Чтобы стукачи не опасались возможной мести, их имена не только не сообщались обвиняемому, но вообще нигде не оглашались. Их знал только инквизитор или назначенный им комиссар. Очная ставка не допускалась, но если стукач соглашался выступить на суде обвинителем, он должен был представить абсолютные доказательства верности своих показаний. А коли не сможет, ему самому тогда наказание, к какому приговорили бы подозреваемого в ереси, окажись донос обоснованным. Кстати, так и в «Записи целовальной» Василия Шуйского: «а кто на кого лжет, и, сыскав, того казнити по вине его: что было возвёл неподельно, тем самым и о судится».
Многие инквизиторы возражали против этого закона, считая его несправедливым и слишком строгим к стукачам. Если его применять, никто больше из страха наказания не решится доносить и «дело веры» пострадает. Вот почему, хотя он никогда не был отменен, закон этот во времена Франциско Пенья фактически больше не соблюдался, во всяком случае, лжесвидетелей никогда не выдавали светским властям для сожжения. Роль же обвинителя стали поручать особому чиновнику инквизиции, который назывался «фискалом». Но все же, для предотвращения доносов из личной ненависти, или из мести, или по соображениям выгоды, или по приказу третьего лица, показания доносчиков строго проверялись. Ничего подобного описанной Солженицыным чуме безнаказанных доносов для сведения личных счетов или чтобы получить жилплощадь соседа — не было.

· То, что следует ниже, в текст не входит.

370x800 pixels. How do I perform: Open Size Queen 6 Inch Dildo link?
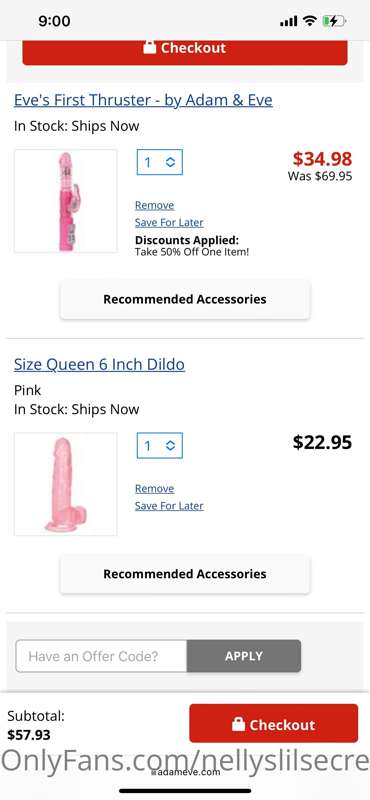pyautogui.click(x=100, y=364)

В Византии, с которой русская культура связана сыновним преемством, лжесвидетельство считалось грехом. Византийские мастера не любили изображать мучения грешников в аду, но в тех редких случаях, когда они это делали, например, на фресках Кастории, в Западной Македонии, они изображали лжесвидетеля повешенным вниз головой. По старой русской пословице: за облыг на том свете язык жегалом протыкают. Но в Советском Союзе стукачу ничего не грозит.
«Haш Закон, — говорит Солженицын, — совершенно не помнит греха лжесвидетельства — он вообще его за преступление не считает! Легион лжесвидетелей благоденствует среди нас, шествует к почтенной старости, нежится на золотистом закате своей жизни».

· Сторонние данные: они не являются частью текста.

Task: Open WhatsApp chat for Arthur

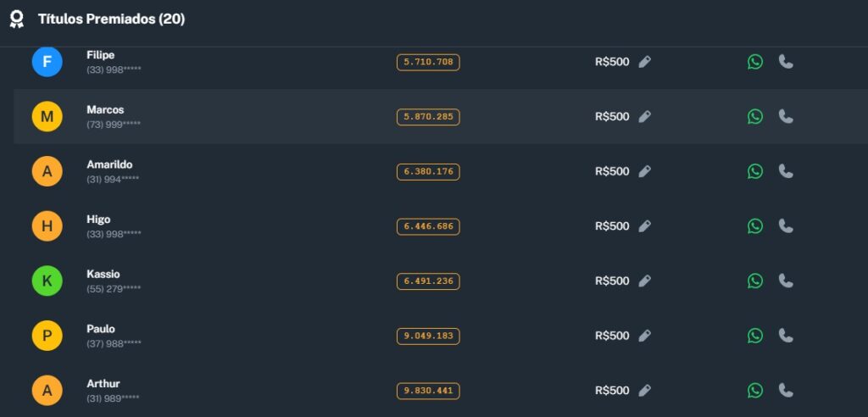Action: pyautogui.click(x=755, y=391)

Рыба с головы тухнет. Доносительство на партийных товарищей очень рано становится в партии обычным явлением, начинает почитаться гражданской добродетелью. На XIV партсъезде, в декабре 1925 года, член Центральной Контрольной Комиссии товарищ Гусев заявил: «Что же, мы за доносы, такие доносы должны быть в партии, ибо каждый коммунист должен быть чекистом».
Ему возражал член ленинградской делегации Минин: «Развившаяся за последнее время система писем, использования частных разговоров, личных сообщений, когда всем этим пользуются без всякой проверки и все эти сообщения объявляются сразу вполне достойными веры, причем авторы подобных сообщений и писем берутся тут же под особое покровительство, не может не принять в партии самые нездоровые и до сих пор немыслимые обычаи».
Вся последующая история партдиктатуры показывает, какое из двух мнений возобладало. Из партии метастазы раковой опухоли расползаются по всей стране. Героем коммунистической цивилизации становится Павлик Морозов.
Инквизиция смогла сломить сопротивление катаров и других еретиков главным образом именно потому, что поощряла доносительство. Скрывая имена настоящих стукачей, инквизиторы часто говорили обвиняемым, что на них будто бы донесли самые близкие им люди. «Ваш друг, имярек, утверждает, что видел, как вы шли на тайное сборище катаров». Никто больше не знал, кому можно доверять. Связь круговой поруки распадалась. Торквемада в упомянутой мною повести Анджиевского говорит: «Наша власть основана на страхе. Нужно, чтобы жена не доверяла мужу, родители боялись детей, сослуживцы — один другого. И все должны трепетать перед всезнающим судом Святой Инквизиции».